━━━ Source data ━━━

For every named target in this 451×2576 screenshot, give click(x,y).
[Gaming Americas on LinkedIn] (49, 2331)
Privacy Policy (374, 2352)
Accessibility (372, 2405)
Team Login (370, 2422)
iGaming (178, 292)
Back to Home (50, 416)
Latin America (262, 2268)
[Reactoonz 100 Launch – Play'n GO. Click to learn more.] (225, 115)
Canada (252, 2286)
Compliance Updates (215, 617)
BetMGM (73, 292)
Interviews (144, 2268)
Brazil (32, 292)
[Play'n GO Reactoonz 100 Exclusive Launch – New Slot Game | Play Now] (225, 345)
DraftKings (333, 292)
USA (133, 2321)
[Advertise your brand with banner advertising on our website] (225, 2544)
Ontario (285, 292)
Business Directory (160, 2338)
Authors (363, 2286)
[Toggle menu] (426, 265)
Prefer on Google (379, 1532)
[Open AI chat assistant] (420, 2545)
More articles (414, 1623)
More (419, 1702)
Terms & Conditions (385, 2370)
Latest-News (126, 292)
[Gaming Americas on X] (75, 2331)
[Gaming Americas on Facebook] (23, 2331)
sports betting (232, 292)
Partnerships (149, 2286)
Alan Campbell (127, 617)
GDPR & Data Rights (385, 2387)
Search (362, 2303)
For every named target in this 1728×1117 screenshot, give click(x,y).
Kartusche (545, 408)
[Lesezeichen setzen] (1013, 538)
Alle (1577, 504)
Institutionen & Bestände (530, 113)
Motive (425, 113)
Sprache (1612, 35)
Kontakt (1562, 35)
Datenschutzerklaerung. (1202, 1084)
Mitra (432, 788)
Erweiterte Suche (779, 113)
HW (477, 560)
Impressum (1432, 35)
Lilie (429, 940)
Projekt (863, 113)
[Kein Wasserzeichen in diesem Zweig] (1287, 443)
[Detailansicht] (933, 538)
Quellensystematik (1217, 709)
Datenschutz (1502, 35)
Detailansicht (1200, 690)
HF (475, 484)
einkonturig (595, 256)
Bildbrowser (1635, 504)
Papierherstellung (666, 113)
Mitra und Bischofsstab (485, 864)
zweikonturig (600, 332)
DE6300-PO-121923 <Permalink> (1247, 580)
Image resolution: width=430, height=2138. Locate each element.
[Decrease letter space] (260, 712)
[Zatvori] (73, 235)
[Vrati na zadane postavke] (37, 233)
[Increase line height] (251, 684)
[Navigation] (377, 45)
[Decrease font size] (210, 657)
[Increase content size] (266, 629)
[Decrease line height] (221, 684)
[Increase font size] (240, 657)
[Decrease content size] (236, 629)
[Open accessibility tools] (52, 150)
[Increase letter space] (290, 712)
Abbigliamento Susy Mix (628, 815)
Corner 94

━━━

What is expected |
Filter the entries down to the lines with the word "Reactoonz" in them, and copy those lines.

Written answer |
[Reactoonz 100 Launch – Play'n GO. Click to learn more.] (225, 115)
[Play'n GO Reactoonz 100 Exclusive Launch – New Slot Game | Play Now] (225, 345)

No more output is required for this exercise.